> _Given problem_
Starting at the line containing "Given: Open the Mode Asynchronous dropdown" and ending after the line containing "[x=28, y=97]", rewrite those lines with "Security shield icon" changed to "Settings gear icon" and everything else left the same.

Saved entries:
......

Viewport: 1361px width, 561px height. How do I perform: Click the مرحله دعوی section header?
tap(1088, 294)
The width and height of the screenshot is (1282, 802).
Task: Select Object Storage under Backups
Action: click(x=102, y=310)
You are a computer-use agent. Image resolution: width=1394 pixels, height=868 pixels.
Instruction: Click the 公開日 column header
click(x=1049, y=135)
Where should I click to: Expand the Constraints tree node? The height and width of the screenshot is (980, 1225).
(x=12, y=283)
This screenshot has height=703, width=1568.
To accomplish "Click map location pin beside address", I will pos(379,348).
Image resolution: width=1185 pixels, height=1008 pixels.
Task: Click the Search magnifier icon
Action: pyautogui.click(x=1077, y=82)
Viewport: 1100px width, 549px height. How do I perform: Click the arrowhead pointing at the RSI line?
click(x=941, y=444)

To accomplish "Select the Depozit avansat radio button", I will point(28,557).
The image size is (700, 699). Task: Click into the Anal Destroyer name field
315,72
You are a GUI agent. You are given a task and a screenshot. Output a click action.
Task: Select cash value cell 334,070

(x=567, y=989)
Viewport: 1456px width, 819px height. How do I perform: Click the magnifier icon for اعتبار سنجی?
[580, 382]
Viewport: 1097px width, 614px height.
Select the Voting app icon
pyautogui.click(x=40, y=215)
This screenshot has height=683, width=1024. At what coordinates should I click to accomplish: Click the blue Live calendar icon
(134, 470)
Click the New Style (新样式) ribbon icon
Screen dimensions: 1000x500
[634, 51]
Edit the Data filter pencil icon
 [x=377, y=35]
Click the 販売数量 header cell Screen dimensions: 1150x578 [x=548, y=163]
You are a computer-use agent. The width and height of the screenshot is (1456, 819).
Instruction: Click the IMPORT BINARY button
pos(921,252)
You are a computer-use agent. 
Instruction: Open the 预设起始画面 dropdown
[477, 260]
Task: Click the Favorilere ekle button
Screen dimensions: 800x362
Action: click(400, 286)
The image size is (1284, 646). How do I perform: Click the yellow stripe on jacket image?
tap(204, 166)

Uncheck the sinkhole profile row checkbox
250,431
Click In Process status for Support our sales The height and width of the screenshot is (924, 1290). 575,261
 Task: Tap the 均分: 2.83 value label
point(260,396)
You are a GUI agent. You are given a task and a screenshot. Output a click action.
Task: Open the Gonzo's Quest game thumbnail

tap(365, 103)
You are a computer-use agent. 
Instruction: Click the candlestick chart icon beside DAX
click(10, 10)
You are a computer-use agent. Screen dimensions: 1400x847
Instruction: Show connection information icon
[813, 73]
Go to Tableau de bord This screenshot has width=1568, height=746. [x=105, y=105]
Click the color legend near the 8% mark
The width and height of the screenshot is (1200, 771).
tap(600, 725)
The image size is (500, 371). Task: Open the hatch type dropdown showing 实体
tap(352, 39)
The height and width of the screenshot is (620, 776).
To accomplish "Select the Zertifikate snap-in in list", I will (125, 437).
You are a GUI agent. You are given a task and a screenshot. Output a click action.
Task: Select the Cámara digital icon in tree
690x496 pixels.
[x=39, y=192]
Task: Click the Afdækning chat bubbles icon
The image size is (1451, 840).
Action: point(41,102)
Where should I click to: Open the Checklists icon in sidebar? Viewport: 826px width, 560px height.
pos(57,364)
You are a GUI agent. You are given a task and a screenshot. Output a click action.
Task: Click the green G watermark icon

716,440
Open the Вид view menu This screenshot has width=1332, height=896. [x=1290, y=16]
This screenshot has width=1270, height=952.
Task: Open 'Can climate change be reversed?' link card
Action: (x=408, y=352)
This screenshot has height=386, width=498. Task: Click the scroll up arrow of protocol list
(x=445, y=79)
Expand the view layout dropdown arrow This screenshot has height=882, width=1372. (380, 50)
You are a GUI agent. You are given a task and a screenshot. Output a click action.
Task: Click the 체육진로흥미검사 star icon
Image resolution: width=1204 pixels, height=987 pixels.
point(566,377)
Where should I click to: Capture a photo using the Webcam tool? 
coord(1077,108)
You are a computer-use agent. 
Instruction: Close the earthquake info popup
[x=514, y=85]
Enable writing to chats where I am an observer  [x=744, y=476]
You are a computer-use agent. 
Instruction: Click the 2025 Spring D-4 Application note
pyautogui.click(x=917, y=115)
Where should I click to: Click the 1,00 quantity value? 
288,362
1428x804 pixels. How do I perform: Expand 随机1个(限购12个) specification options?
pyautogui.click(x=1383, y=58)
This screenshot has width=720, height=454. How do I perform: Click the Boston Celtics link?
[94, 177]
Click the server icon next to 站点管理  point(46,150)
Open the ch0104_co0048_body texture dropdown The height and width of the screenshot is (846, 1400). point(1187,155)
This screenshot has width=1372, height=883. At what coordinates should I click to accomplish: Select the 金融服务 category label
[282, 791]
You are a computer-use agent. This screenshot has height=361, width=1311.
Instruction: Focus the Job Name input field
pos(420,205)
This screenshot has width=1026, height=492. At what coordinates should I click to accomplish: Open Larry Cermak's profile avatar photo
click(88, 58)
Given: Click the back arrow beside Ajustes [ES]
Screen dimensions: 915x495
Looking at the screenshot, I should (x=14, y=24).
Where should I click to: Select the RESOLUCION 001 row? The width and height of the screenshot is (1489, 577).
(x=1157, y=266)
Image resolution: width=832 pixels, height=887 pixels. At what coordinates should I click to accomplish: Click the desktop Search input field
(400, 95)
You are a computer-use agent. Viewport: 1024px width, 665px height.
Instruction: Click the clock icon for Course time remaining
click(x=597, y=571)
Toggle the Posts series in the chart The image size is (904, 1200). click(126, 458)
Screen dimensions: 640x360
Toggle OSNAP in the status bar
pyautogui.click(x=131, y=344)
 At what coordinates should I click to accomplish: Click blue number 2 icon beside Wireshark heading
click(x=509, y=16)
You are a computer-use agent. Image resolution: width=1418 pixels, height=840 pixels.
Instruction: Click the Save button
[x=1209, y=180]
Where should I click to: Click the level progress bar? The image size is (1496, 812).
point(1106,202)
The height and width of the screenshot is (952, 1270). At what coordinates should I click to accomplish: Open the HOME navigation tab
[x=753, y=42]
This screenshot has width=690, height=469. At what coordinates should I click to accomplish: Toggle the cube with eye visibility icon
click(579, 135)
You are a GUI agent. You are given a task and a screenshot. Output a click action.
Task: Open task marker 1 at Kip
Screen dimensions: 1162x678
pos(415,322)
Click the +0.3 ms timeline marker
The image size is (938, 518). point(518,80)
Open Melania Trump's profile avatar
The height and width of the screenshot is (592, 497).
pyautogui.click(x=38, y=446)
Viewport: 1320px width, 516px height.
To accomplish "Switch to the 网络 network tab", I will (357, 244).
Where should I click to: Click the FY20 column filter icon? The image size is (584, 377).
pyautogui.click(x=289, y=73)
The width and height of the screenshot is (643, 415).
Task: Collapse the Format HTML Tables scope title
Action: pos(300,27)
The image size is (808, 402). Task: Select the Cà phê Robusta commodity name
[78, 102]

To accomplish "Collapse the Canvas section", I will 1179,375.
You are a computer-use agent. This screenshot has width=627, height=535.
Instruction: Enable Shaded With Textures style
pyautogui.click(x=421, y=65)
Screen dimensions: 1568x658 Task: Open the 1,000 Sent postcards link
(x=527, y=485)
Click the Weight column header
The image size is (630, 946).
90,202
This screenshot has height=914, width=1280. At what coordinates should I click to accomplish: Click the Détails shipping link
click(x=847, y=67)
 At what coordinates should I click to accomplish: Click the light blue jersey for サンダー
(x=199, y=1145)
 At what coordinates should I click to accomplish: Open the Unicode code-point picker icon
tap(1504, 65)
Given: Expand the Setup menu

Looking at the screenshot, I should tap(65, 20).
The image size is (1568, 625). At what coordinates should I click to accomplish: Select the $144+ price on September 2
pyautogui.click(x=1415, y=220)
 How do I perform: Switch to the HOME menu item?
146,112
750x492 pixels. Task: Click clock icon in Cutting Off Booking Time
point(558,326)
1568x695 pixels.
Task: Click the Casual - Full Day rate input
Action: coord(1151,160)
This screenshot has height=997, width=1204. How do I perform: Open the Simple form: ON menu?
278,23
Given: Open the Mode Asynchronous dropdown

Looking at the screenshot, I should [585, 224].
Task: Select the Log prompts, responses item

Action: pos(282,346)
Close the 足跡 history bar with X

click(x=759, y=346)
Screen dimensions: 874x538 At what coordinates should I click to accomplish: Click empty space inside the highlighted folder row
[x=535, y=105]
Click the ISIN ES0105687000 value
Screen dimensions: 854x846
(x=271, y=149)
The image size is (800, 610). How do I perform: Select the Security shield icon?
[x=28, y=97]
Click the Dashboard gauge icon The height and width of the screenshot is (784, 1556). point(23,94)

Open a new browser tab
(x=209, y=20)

......

> _Result_
Given: Open the Mode Asynchronous dropdown

Looking at the screenshot, I should [585, 224].
Task: Select the Log prompts, responses item

Action: pos(282,346)
Close the 足跡 history bar with X

click(x=759, y=346)
Screen dimensions: 874x538 At what coordinates should I click to accomplish: Click empty space inside the highlighted folder row
[x=535, y=105]
Click the ISIN ES0105687000 value
Screen dimensions: 854x846
(x=271, y=149)
The image size is (800, 610). How do I perform: Select the Settings gear icon?
[x=28, y=97]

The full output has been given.